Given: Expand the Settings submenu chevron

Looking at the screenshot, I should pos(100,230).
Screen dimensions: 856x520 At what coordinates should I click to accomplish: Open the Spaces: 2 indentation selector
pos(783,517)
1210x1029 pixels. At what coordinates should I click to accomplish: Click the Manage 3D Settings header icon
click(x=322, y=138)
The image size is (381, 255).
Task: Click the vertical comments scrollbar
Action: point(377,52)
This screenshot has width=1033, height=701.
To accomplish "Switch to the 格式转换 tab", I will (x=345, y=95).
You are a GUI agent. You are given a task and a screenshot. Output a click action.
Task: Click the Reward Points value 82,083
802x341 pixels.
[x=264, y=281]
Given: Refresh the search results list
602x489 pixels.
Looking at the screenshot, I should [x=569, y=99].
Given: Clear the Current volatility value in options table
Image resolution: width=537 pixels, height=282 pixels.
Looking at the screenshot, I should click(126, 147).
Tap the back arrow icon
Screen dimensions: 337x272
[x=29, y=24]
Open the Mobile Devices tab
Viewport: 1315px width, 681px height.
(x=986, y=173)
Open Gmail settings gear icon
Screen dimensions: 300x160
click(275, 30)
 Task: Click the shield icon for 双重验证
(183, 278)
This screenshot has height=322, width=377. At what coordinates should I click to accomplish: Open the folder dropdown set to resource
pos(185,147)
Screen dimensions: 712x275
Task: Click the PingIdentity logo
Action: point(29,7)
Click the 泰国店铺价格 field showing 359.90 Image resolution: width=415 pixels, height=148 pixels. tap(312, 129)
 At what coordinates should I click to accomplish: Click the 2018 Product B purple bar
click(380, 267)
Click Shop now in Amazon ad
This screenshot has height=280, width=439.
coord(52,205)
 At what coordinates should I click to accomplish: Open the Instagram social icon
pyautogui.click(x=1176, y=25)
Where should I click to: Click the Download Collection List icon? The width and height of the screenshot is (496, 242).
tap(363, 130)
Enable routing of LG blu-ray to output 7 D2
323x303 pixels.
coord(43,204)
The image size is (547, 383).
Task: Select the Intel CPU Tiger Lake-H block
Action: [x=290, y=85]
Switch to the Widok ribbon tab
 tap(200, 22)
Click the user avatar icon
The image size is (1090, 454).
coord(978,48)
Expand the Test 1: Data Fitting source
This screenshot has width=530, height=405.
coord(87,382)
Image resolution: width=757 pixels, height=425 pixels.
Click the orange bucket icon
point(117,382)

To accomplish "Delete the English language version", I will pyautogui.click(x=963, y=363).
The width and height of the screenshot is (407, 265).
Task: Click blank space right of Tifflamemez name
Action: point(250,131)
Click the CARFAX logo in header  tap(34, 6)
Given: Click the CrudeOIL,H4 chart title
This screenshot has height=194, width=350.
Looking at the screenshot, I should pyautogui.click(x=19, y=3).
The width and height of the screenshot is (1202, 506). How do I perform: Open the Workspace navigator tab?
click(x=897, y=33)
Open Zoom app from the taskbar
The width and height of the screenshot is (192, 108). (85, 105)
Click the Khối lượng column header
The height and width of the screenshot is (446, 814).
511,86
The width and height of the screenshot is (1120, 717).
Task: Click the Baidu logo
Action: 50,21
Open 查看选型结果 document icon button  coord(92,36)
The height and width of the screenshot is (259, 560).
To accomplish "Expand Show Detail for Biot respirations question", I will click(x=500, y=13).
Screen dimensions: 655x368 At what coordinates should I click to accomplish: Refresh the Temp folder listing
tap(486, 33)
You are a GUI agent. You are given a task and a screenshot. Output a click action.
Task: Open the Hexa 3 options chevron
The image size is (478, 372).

EXERCISE DESCRIPTION: In your response, give all the records again with nothing altered.

WRITTEN RESPONSE:
Given: Expand the Settings submenu chevron

Looking at the screenshot, I should pos(100,230).
Screen dimensions: 856x520 At what coordinates should I click to accomplish: Open the Spaces: 2 indentation selector
pos(783,517)
1210x1029 pixels. At what coordinates should I click to accomplish: Click the Manage 3D Settings header icon
click(x=322, y=138)
The image size is (381, 255).
Task: Click the vertical comments scrollbar
Action: point(377,52)
This screenshot has width=1033, height=701.
To accomplish "Switch to the 格式转换 tab", I will (x=345, y=95).
You are a GUI agent. You are given a task and a screenshot. Output a click action.
Task: Click the Reward Points value 82,083
802x341 pixels.
[x=264, y=281]
Given: Refresh the search results list
602x489 pixels.
Looking at the screenshot, I should [x=569, y=99].
Given: Clear the Current volatility value in options table
Image resolution: width=537 pixels, height=282 pixels.
Looking at the screenshot, I should click(126, 147).
Tap the back arrow icon
Screen dimensions: 337x272
[x=29, y=24]
Open the Mobile Devices tab
Viewport: 1315px width, 681px height.
(x=986, y=173)
Open Gmail settings gear icon
Screen dimensions: 300x160
click(275, 30)
 Task: Click the shield icon for 双重验证
(183, 278)
This screenshot has height=322, width=377. At what coordinates should I click to accomplish: Open the folder dropdown set to resource
pos(185,147)
Screen dimensions: 712x275
Task: Click the PingIdentity logo
Action: point(29,7)
Click the 泰国店铺价格 field showing 359.90 Image resolution: width=415 pixels, height=148 pixels. tap(312, 129)
 At what coordinates should I click to accomplish: Click the 2018 Product B purple bar
click(380, 267)
Click Shop now in Amazon ad
This screenshot has height=280, width=439.
coord(52,205)
 At what coordinates should I click to accomplish: Open the Instagram social icon
pyautogui.click(x=1176, y=25)
Where should I click to: Click the Download Collection List icon? The width and height of the screenshot is (496, 242).
tap(363, 130)
Enable routing of LG blu-ray to output 7 D2
323x303 pixels.
coord(43,204)
The image size is (547, 383).
Task: Select the Intel CPU Tiger Lake-H block
Action: [x=290, y=85]
Switch to the Widok ribbon tab
 tap(200, 22)
Click the user avatar icon
The image size is (1090, 454).
coord(978,48)
Expand the Test 1: Data Fitting source
This screenshot has width=530, height=405.
coord(87,382)
Image resolution: width=757 pixels, height=425 pixels.
Click the orange bucket icon
point(117,382)

To accomplish "Delete the English language version", I will pyautogui.click(x=963, y=363).
The width and height of the screenshot is (407, 265).
Task: Click blank space right of Tifflamemez name
Action: point(250,131)
Click the CARFAX logo in header  tap(34, 6)
Given: Click the CrudeOIL,H4 chart title
This screenshot has height=194, width=350.
Looking at the screenshot, I should pyautogui.click(x=19, y=3).
The width and height of the screenshot is (1202, 506). How do I perform: Open the Workspace navigator tab?
click(x=897, y=33)
Open Zoom app from the taskbar
The width and height of the screenshot is (192, 108). (85, 105)
Click the Khối lượng column header
The height and width of the screenshot is (446, 814).
511,86
The width and height of the screenshot is (1120, 717).
Task: Click the Baidu logo
Action: 50,21
Open 查看选型结果 document icon button  coord(92,36)
The height and width of the screenshot is (259, 560).
To accomplish "Expand Show Detail for Biot respirations question", I will click(x=500, y=13).
Screen dimensions: 655x368 At what coordinates should I click to accomplish: Refresh the Temp folder listing
tap(486, 33)
You are a GUI agent. You are given a task and a screenshot. Output a click action.
Task: Open the Hexa 3 options chevron
The image size is (478, 372).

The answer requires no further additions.